Overview of Threats to Deep-Sea Corals
Structure-forming deep-sea corals are generally slow-growing and fragile, making them and their associated communities vulnerable to human-induced impacts, particularly physical disturbance. With the exception of a few areas (e.g., the Oculina Banks), the extent of habitat degradation as a result of anthropogenic impacts is largely unknown. Activities that can directly impact deep-sea coral communities include fishing using bottom-tending fishing gear, deep-sea coral harvesting, fossil fuel and mineral exploration and extraction, and submarine cable/pipeline deployment. Invasive species, climate change and ocean acidification represent additional serious threats.
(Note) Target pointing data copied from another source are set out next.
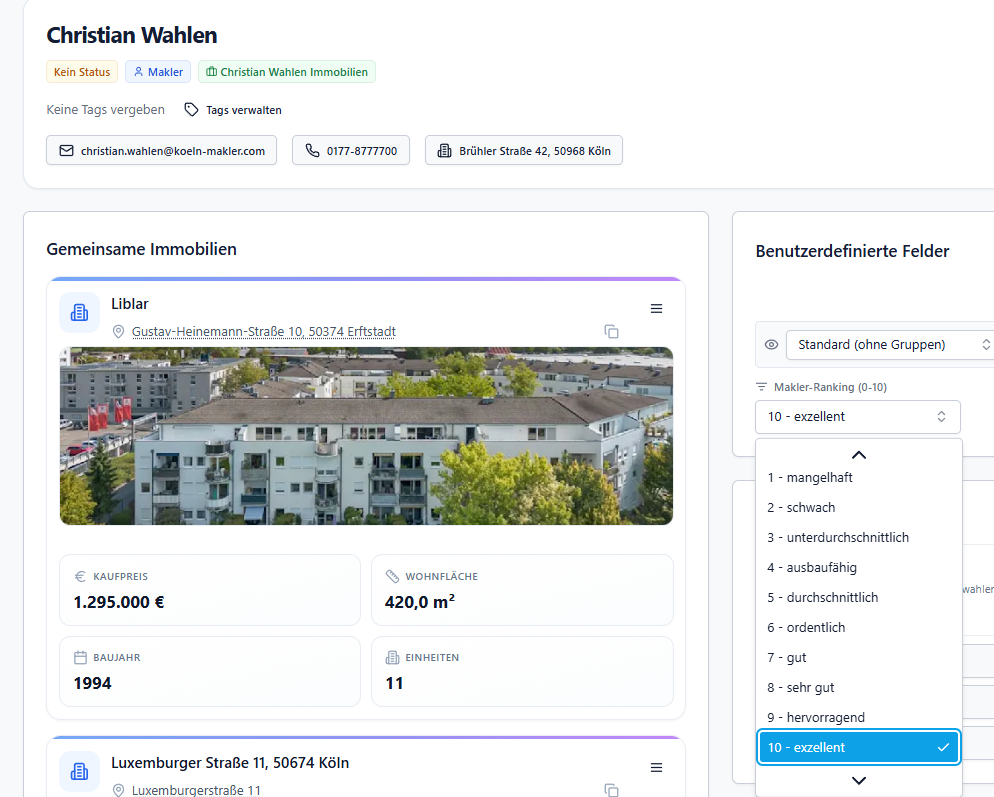994x797 pixels.
Task: Open the Gustav-Heinemann-Straße 10 address link
Action: [x=263, y=332]
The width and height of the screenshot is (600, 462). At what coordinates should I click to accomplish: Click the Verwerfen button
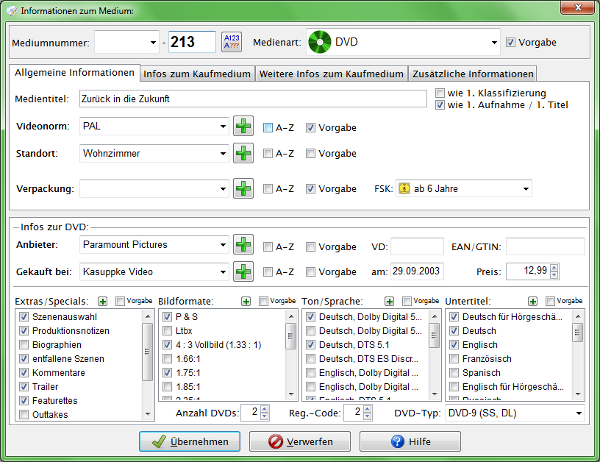click(x=295, y=441)
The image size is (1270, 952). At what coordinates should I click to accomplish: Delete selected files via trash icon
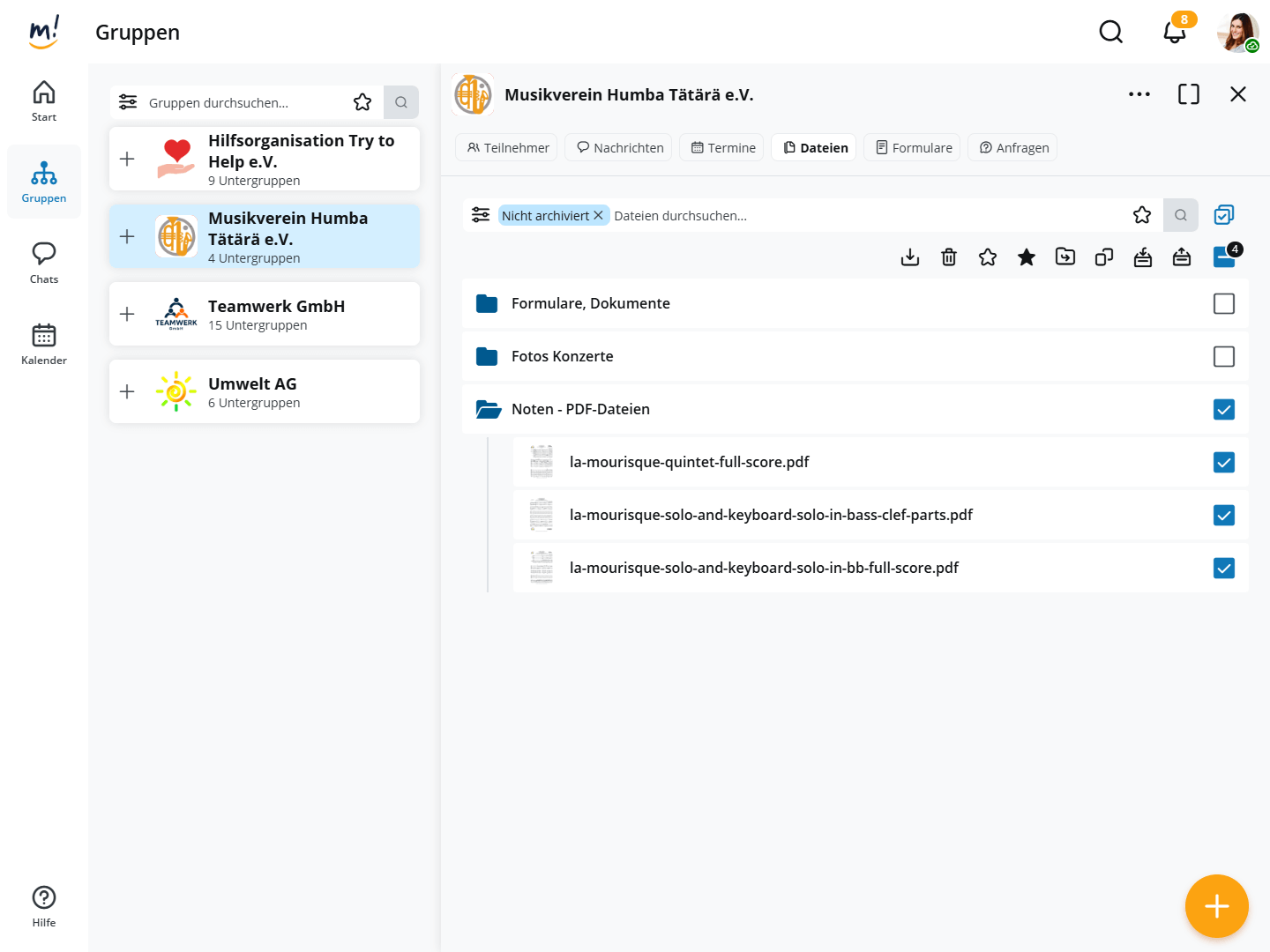point(949,257)
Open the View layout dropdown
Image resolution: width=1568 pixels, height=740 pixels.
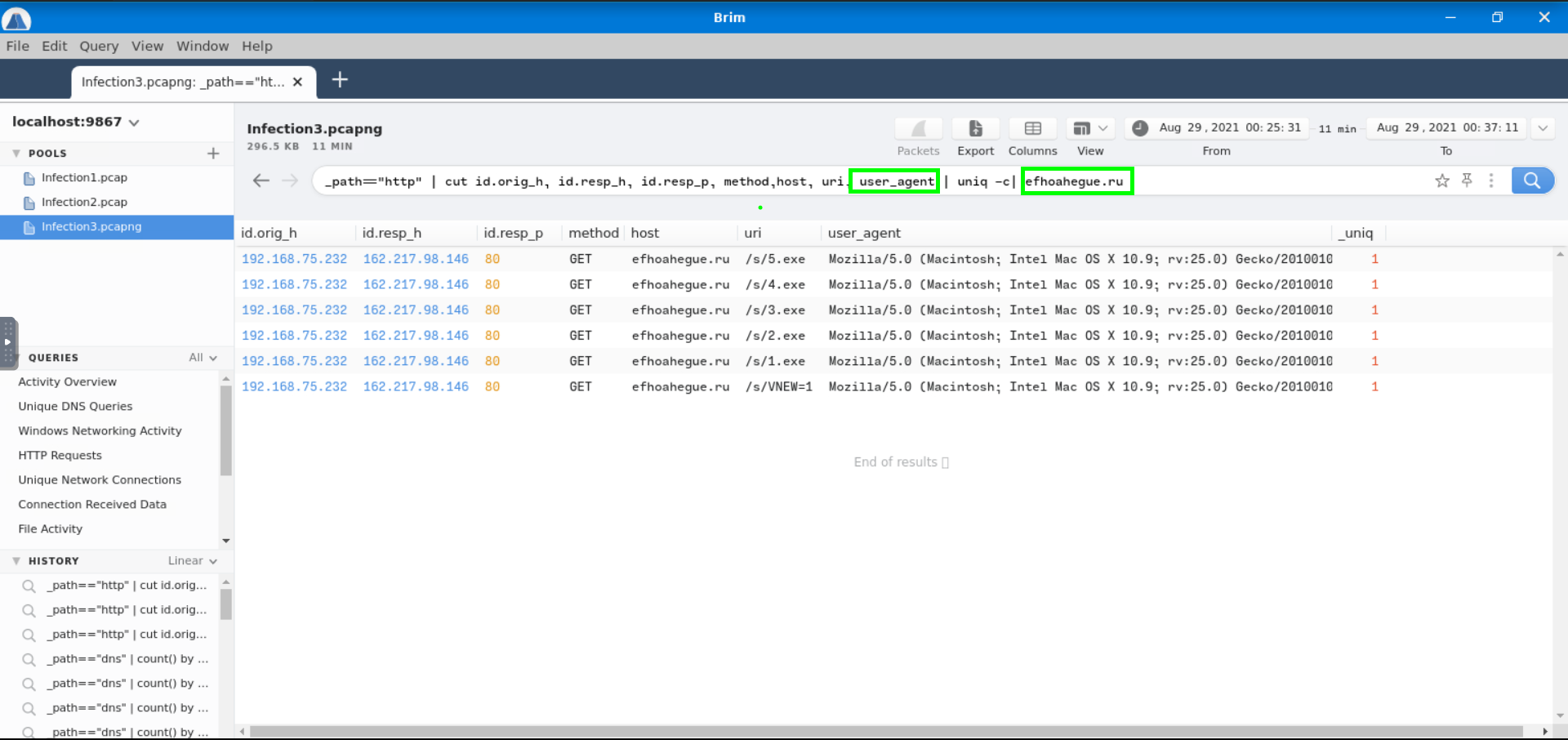pos(1090,129)

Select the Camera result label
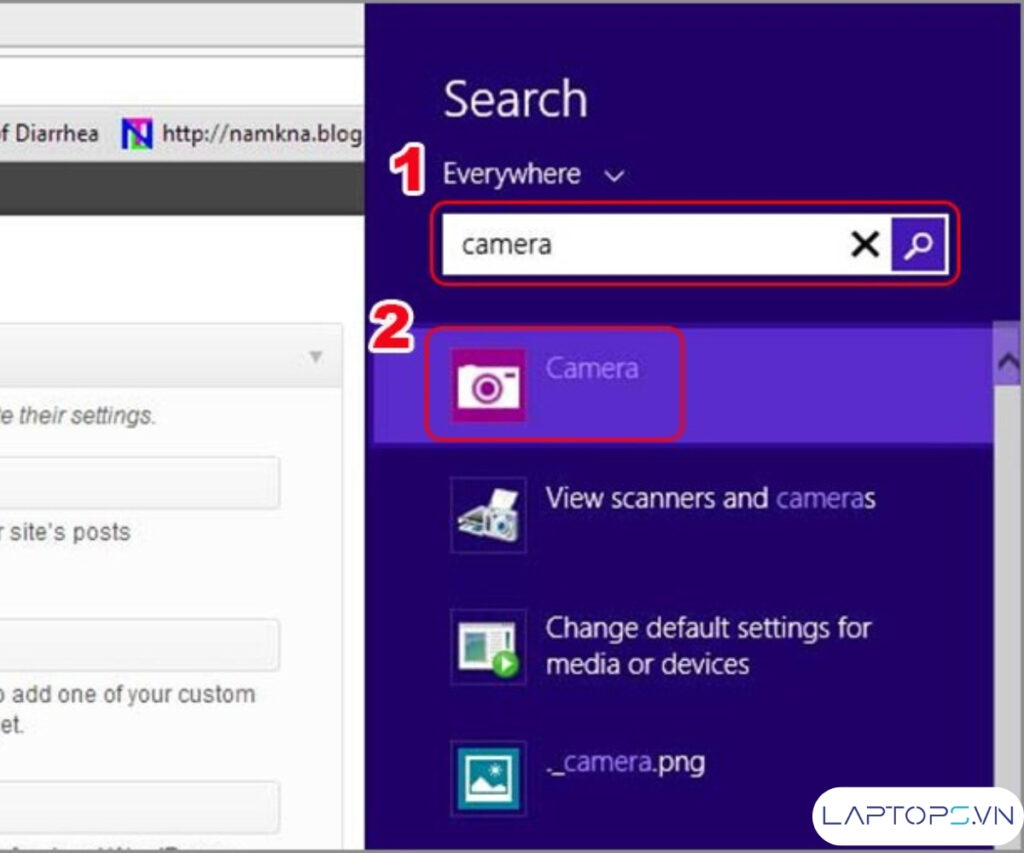[x=592, y=368]
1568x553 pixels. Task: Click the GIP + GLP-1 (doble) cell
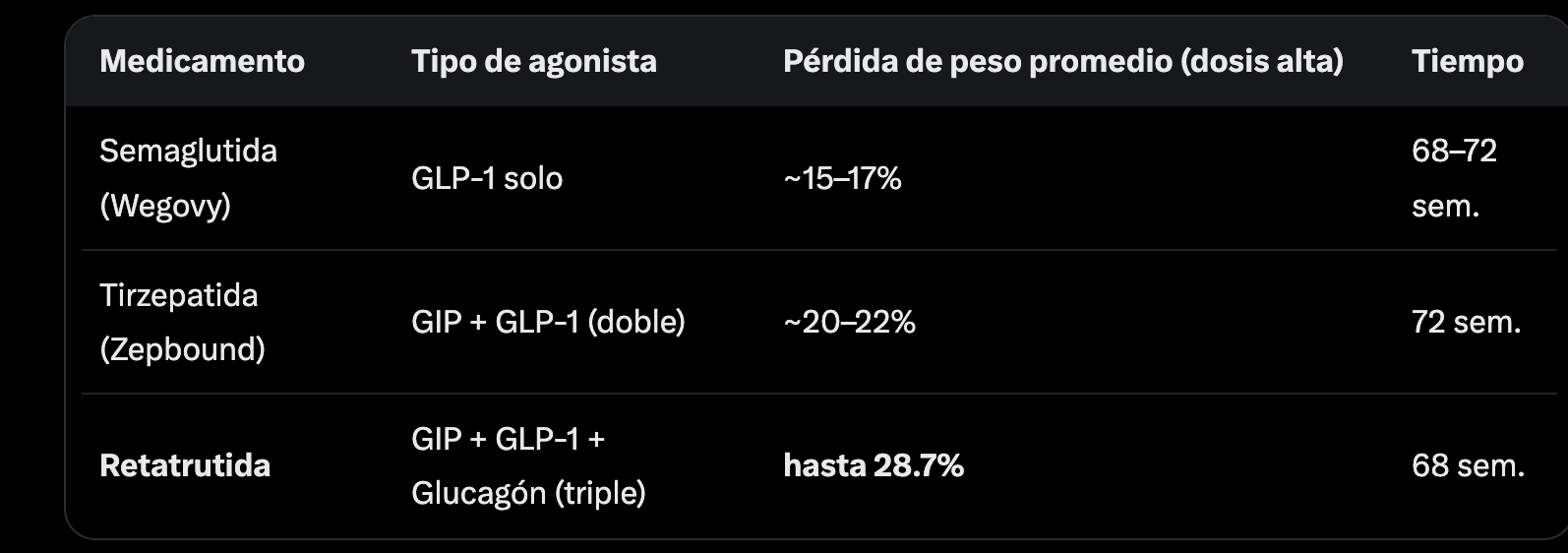[548, 322]
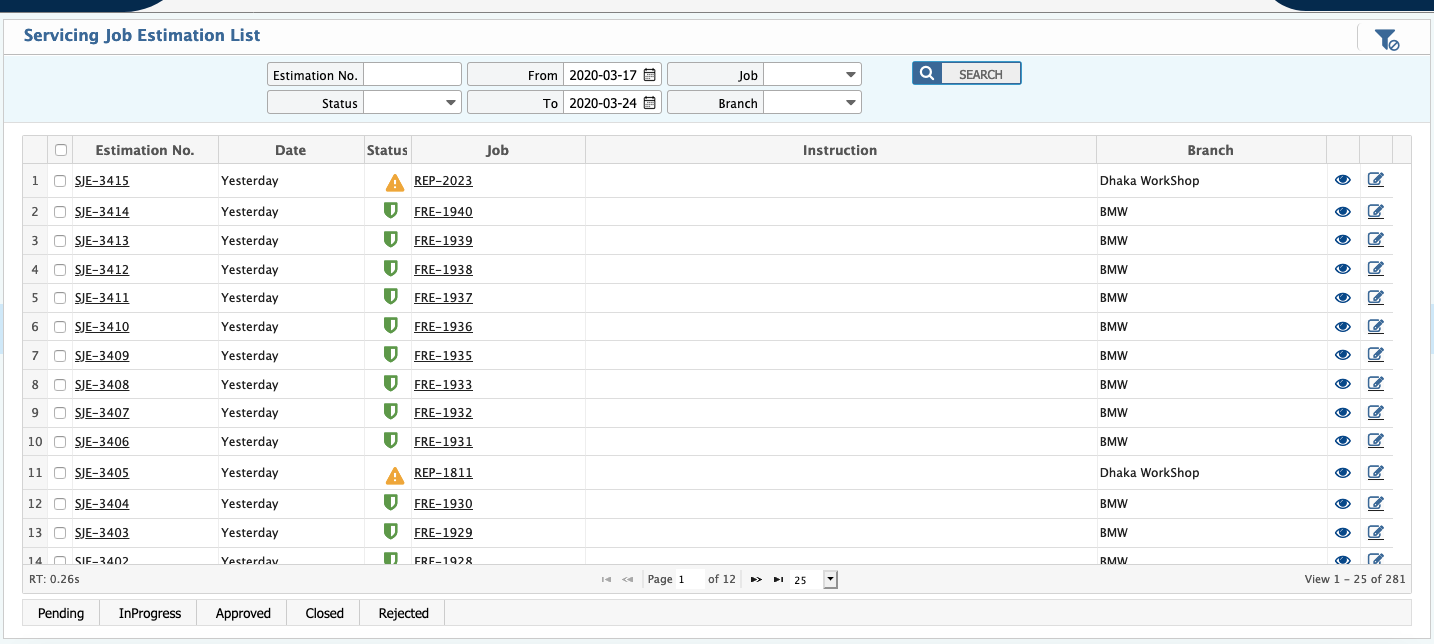Select the checkbox beside SJE-3405
Viewport: 1434px width, 644px height.
[60, 472]
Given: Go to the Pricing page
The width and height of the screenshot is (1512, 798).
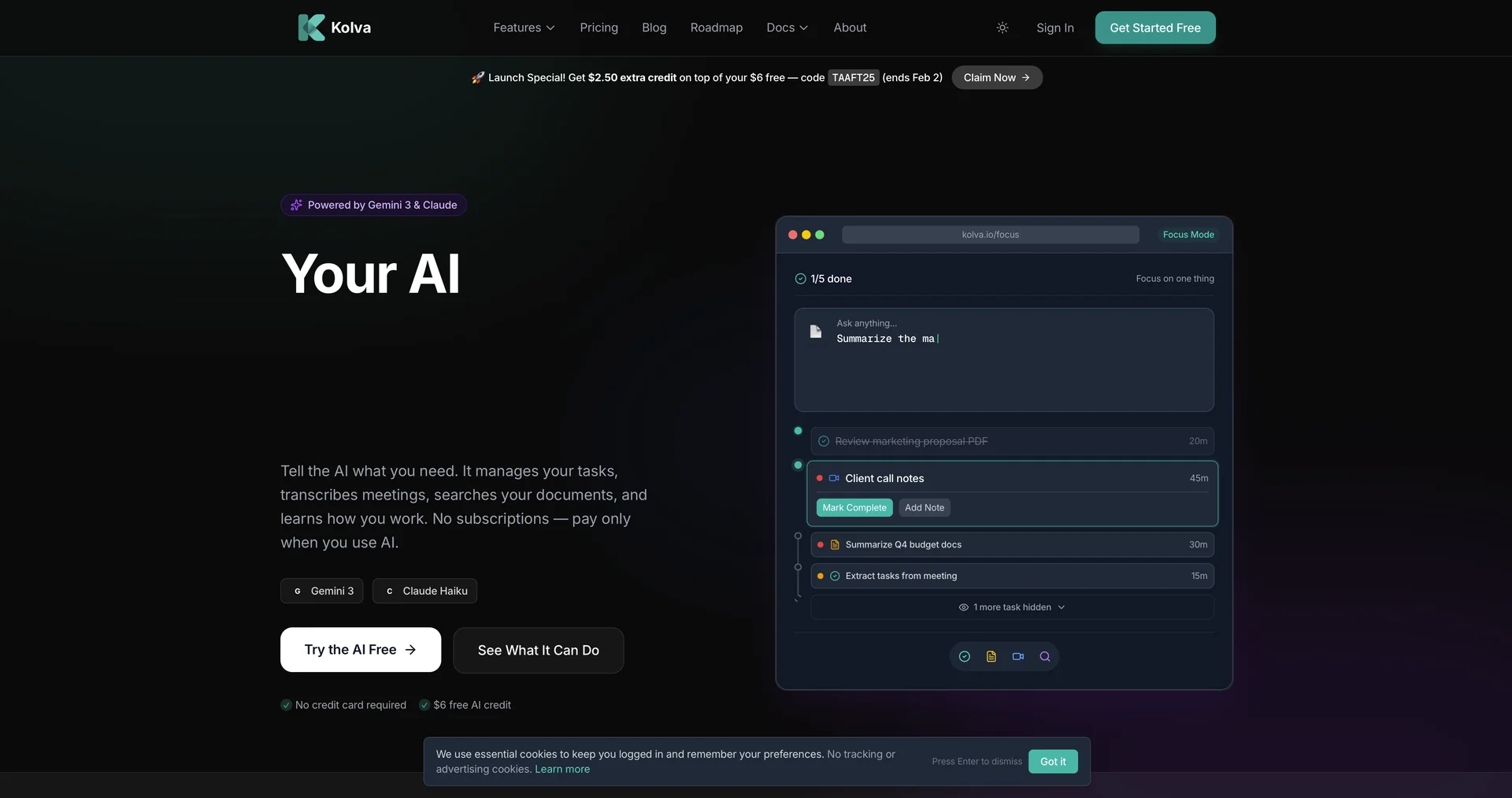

Disturbances to deep-sea coral ecosystems from bottom-tending fishing gear, especially bottom trawl gear, have been well documented where they have been studied in U.S. waters and in other regions around the world. Bottom trawling is widespread and considered the major threat to deep-sea corals in most U.S. regions where such fishing is allowed and overlaps with areas where deep-sea corals are present. The area of seafloor contacted by bottom trawls is relatively large, the force against the seafloor from the trawl gear is substantial, and the spatial distribution of bottom trawling is extensive. Although not as destructive as bottom trawls and dredges, other types of fishing gear can also have detrimental effects on deep-sea corals. Bottom-set gillnets, bottom-set longlines, pots and traps all impact the seafloor. Vertical hook and line fishing, used in both recreational and commercial fishing, has the potential for some damage to fragile corals by the weights used, but such damage is minimal compared to other bottom-tending gear. [a,b]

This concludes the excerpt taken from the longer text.